Ming Cherng Teong 

The City of London is an island, separated politically and financially and socially. It distances itself from the rest of London and the UK . This article questions the legitimacy of the City of London Coporation status, and specifically its relationship to the London Liveries and wonders whether imposing the very opposite, a form of commons to that which is definitely uncommon can claim this territory for the commoners.

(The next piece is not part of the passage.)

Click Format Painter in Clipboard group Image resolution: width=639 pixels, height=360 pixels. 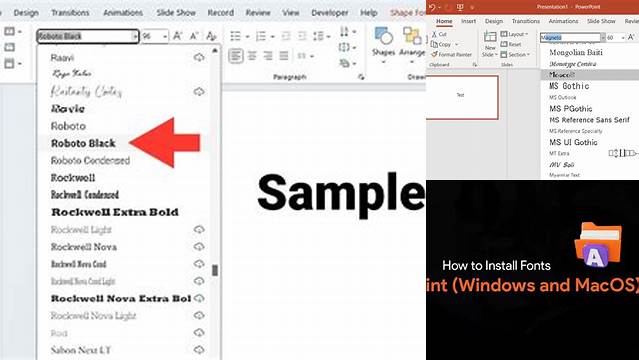(x=452, y=54)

An uncommon place: The City of London 

“In all social animals, including man, co-operation and the unity of a group have some foundation in instinct. This is most complete in ants and bees, which apparently are never tempted to anti-social actions and never deviate from devotion to the nest or the hive. Up to a point we may admire this unswerving devotion to public duty, but it has its drawbacks; ants and bees do not produce great works of art, or make scientific discoveries, or found religions teaching that all ants are sisters. Their social life, in fact, is mechanical, precise and static. We are willing that human life shall have an element of turbulence if thereby we can escape such evolutionary stagnation.”1

The City of London is not governed by London. It resides within its own jurisdiction, another city, separate from the rulings of Parliament and managed by the City of London Corporation. The City’s legitimate power derives from its age and traditions. The land it sits on marks the territory of the Roman settlement Londinium, a chosen spot due to its two high hills and proximity to the River Thames and River Fleet. Its government is the “Common council” a council not so common made up “freemen” representing the 25 wards of The City. Their freeman status is granted only if one is a member of the London Livery Company. It is this complex web cownsisting of the London Liveries and their relationship in supporting the governance and autonomy and elitism of the City of London Corporation that should be once again, questioned.

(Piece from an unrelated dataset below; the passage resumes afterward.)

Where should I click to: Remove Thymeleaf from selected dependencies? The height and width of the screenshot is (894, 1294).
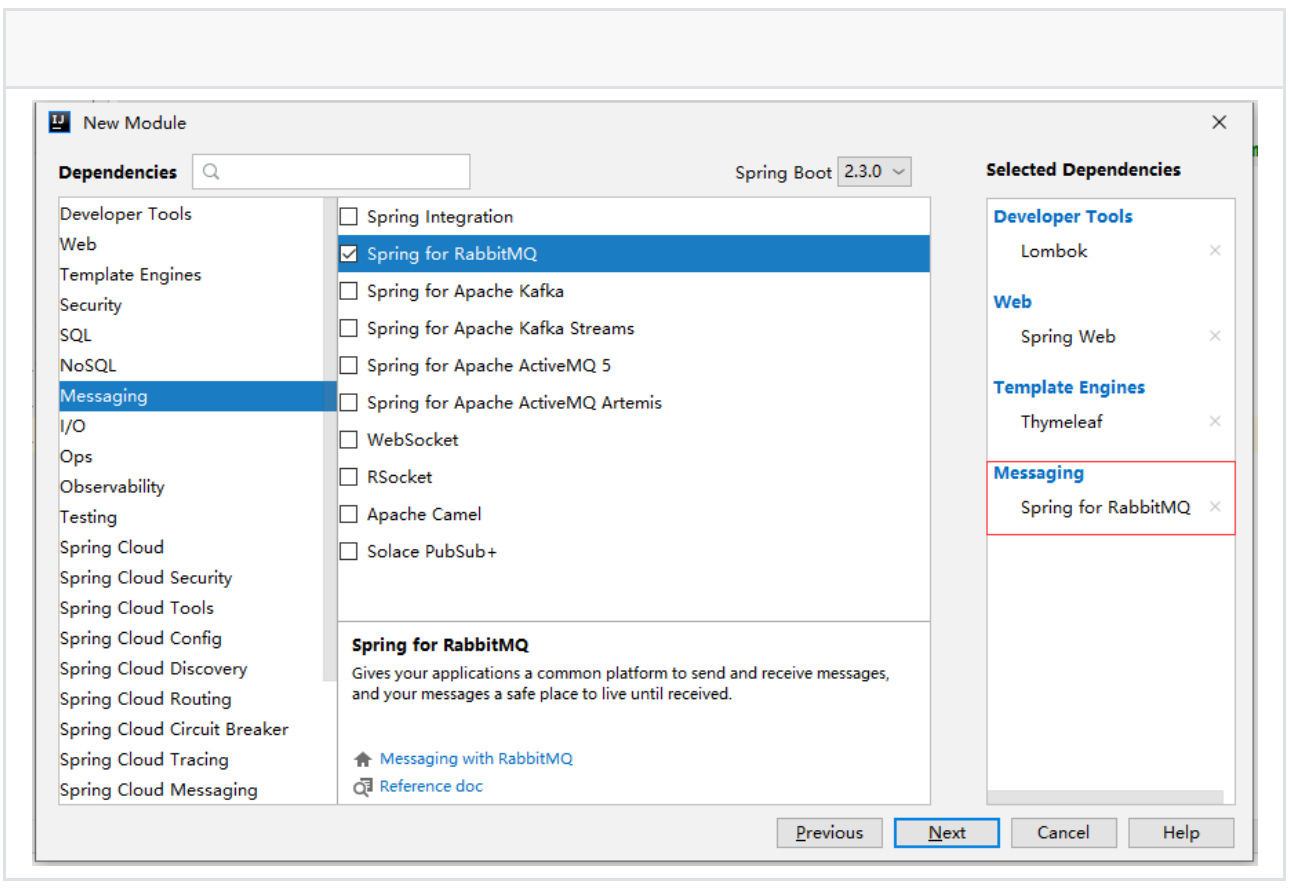1215,422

This city historically was the centre of material trade, and the London Liveries were formed in response to manage these resources. Today the London Livery’s struggle resides not within trade but the campaign to remain relevant. If anything the fear of relevance is all too apparent, as seen when browsing the Worshipful Company of Haberdasher’s website; statements flash “OUTWARD FACING” “RELEVANT TO THE 21ST CENTURY” , “FORWARD THINKING”2 . The reality is the majority if not all of these guilds are no longer directly associated to their trade or craft, many members’ occupations not even remotely related to their guild and many trades or crafts are not even practiced anymore. The beginning of the decline in their importance, the industrial revolution, which saw last set of economic privileges stripped from the livery companies, marked their increased efforts in focusing on the charitable and philanthropic The London Liveries are a rare phenomenon because despite their decline in relevance, their establishment through the crown and church as well as their geographical location enabled them rights and access as well as spiritual means for gaining wealth and power. In the Medieval ages, each Livery Company was associated with a church and it was common practice to leave a bequest to the church in one’s will in order to secure their afterlife. These fixed assets, spanning over hundreds of years form part of the support system that has allowed the Livery Companies to survive to date. “If you have property in the Square Mile, you never ever sell” a Beadle tells me seriously. Even outside of the The City many companies have held on to their assets. The Worshipful Company of Mercers own much of Covent Garden as well as the Royal Exchange within The City. Their annual report in 2013 reported it had granted just over £6m to charities and educational causes, but also that it had made a turnover of £18m and that its fixed assets were growing in value, to £545m (69% in property)3.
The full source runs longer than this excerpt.